## [MATERIAL]
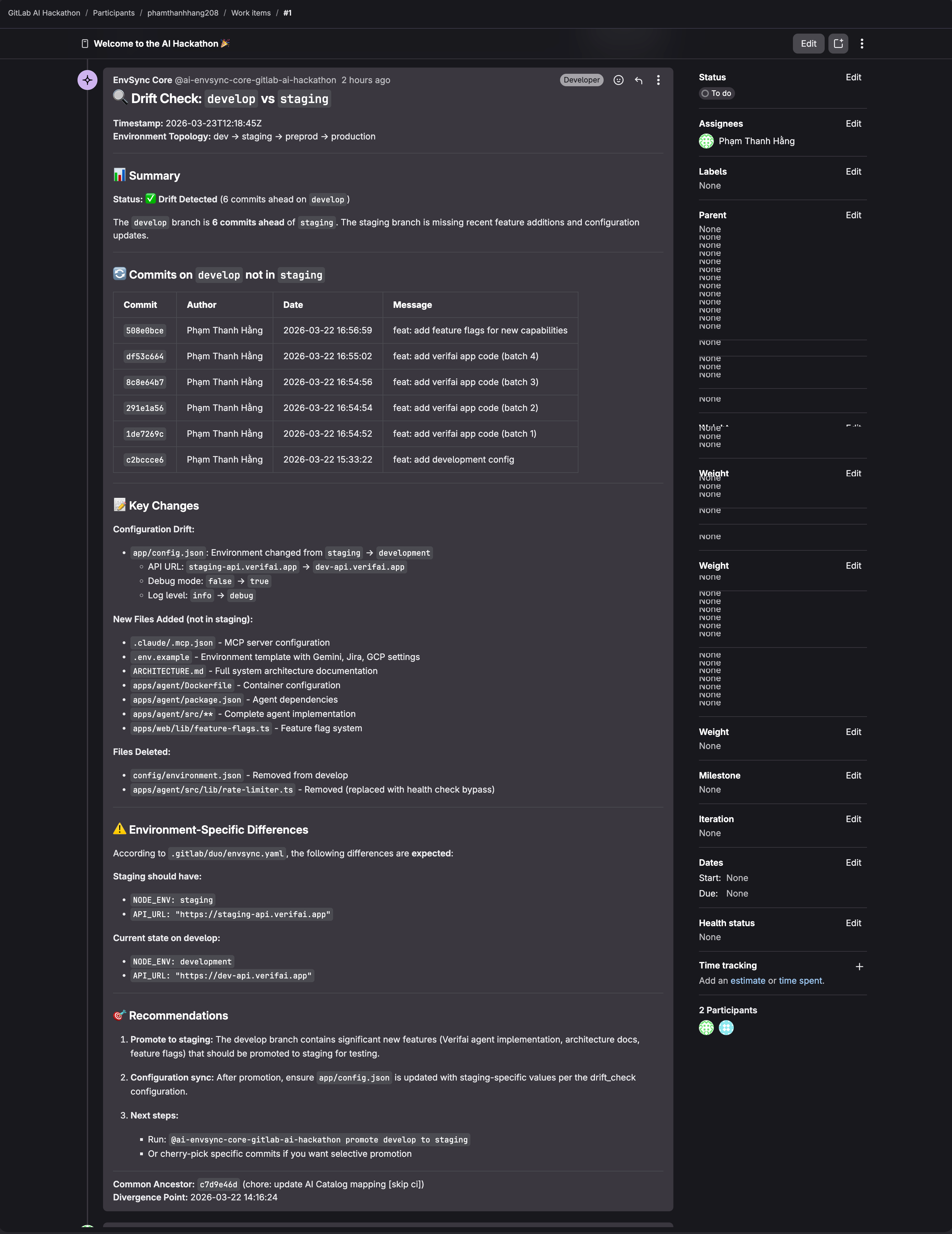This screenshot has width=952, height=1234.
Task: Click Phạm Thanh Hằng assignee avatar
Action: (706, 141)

--

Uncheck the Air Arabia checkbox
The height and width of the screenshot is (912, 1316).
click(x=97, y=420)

==

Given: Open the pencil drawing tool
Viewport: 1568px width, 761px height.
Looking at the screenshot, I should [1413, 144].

## [SHORT PROBLEM]
Copy the records word for word from the line with "This screenshot has width=952, height=1234." to the line with "Action: (706, 141)", including both of those lines. Leave the pictures out of your answer.

## [REPLY TO THE EXERCISE]
This screenshot has width=952, height=1234.
Task: Click Phạm Thanh Hằng assignee avatar
Action: (706, 141)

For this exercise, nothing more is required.